そういえば、こいつだけ俺と秋野の関係を知らなかったのだった。
「杉坂くんと秋野さんは幼馴染なのよ。それを秋野さんが忘れていて、今思い出しそうになっているの」
「マジかよ!!! え、いいことじゃん。どうして苦しんでんのさ」
「それだけ聞いたらな……記憶喪失の原因とか、昔のこととか、色々あるんだよ」
今の説明だと、感動の再会の直前に聞こえるだろう。
しかし、実際は過去のしがらみや約束について、トラウマ、性格が変わった原因、現在の不安などが押し寄せてきているのだ。
「ふーん、よくわかんね。でも踏み出さないと何も始まらないでしょ」
「お前たまにまともなこと言うよな……」
「たまにってなんすか!?」
一之瀬の言うことは一里どころか百里くらいある。
そう、踏み出さなければ何も始まらない。どっちに転ぶにしろ、今はそれしか選択肢はないのだ。
逃げ出すことはできない。ならば覚悟を決めるべきだ。
「お兄ちゃん。そらね、どうしても秋野さんのことは好きになれなかったんだ」
「……お、おう?」
覚悟が決まらず震えていると、そらがそんなことを言い始めた。
秋野のことを好きになれない、何故だろう。普通に話しているところはよく見かけていたが。

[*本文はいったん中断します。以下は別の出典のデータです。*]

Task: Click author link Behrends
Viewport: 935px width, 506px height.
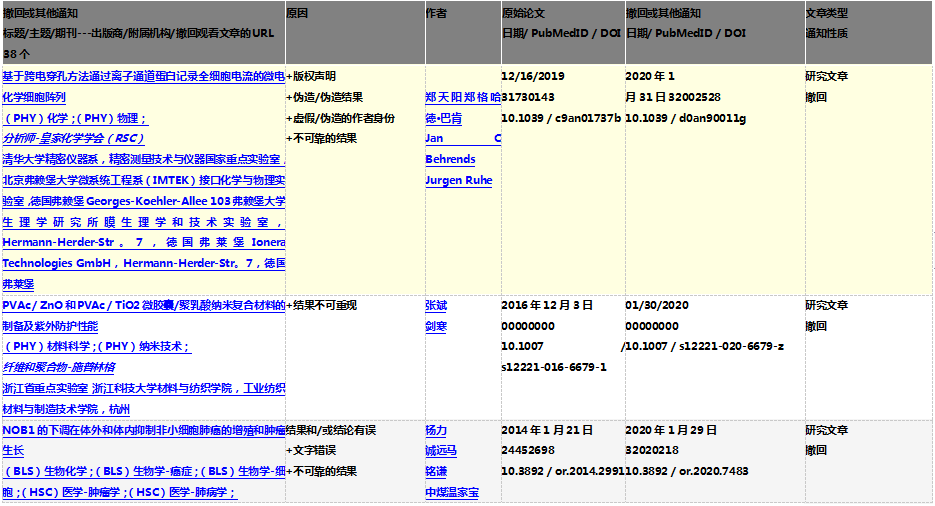Action: 450,159
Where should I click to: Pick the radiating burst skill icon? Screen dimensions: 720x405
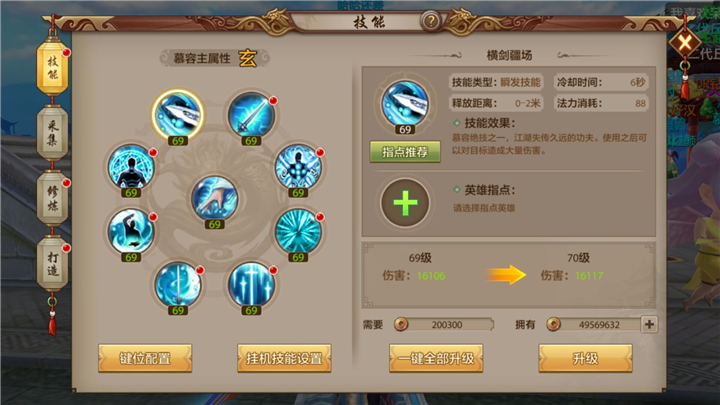[298, 231]
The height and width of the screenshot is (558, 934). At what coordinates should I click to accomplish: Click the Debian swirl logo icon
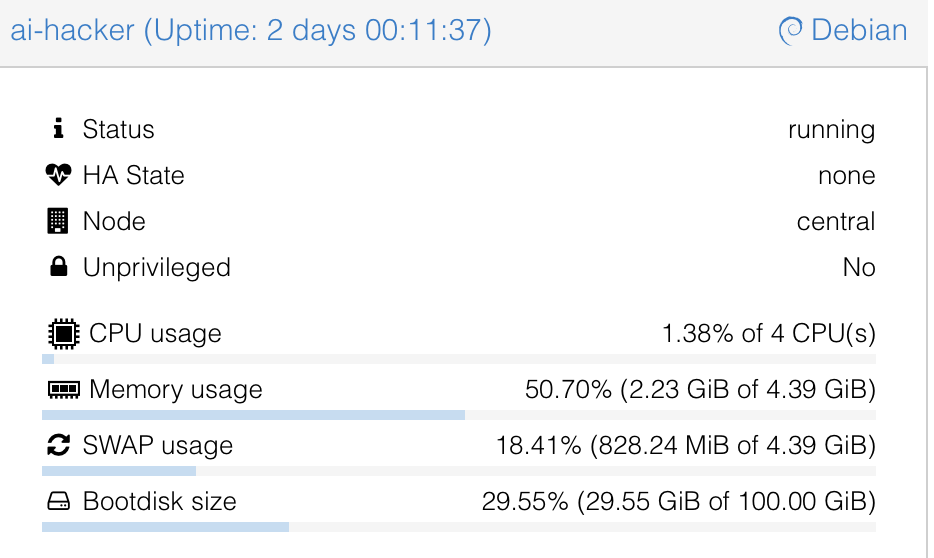coord(790,31)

「だって、秋野さんはお兄ちゃんを奪っていく人だから。昔から、そういう認識だったの」
「……」
「でもねお兄ちゃん。最近、寂しそうな顔するよね」
「そうか?」
「そうだよ。その原因も、秋野さんでしょ。嫉妬しちゃったよ、そら」
……そらがブラコンなことは知っていたが、まさかここまでとは思わなかった。
思いを伝えられ、嬉しく思った。愛されているんだと実感できた。本当にかわいい妹だ。
「でも、そらのせいで二人が会えなくなっちゃった。病気のせいだってことも理解してる。それでも、負い目はあるんだよ?」
「それは……」
「だからね、そらはお兄ちゃんに笑っていてほしい。あの頃、秋野さんの話をしている時のお兄ちゃんが一番幸せそうだったから、ずっと、そんな顔をしていてほしいの」
「……」
当時の俺は、そんなに幸せそうだったのか。
確かに楽しめてはいた、だけどみんなはどうだったか。秋野はどう思っていたか。
「そら、信じてる。きっと大丈夫だよ。また昔みたいになれるよ。あ、もし上手くいっても、そらのことも構ってね?」
そらの言葉に、自分が情けなくなる。
ここまで来て、引き下がれるわけがない。俺のために、秋野のために、そらのために、覚悟を決める。
これからはもっと楽しくなる。終わらない、終わらせない。昔みたいに遊びに誘って、また笑いあう。絶対にだ。
「……ああ、当然だ。俺はシスコンだからな」
「嬉しい! じゃ、行ってきて!」
「おう、待ってろ。全部終わらせてくる」
なんだか上手く乗せられたような気がするが、これでいい。
俺はベンチから立ち上がり、そらに背中を物理的に押されながら秋野のいるベンチに向かった。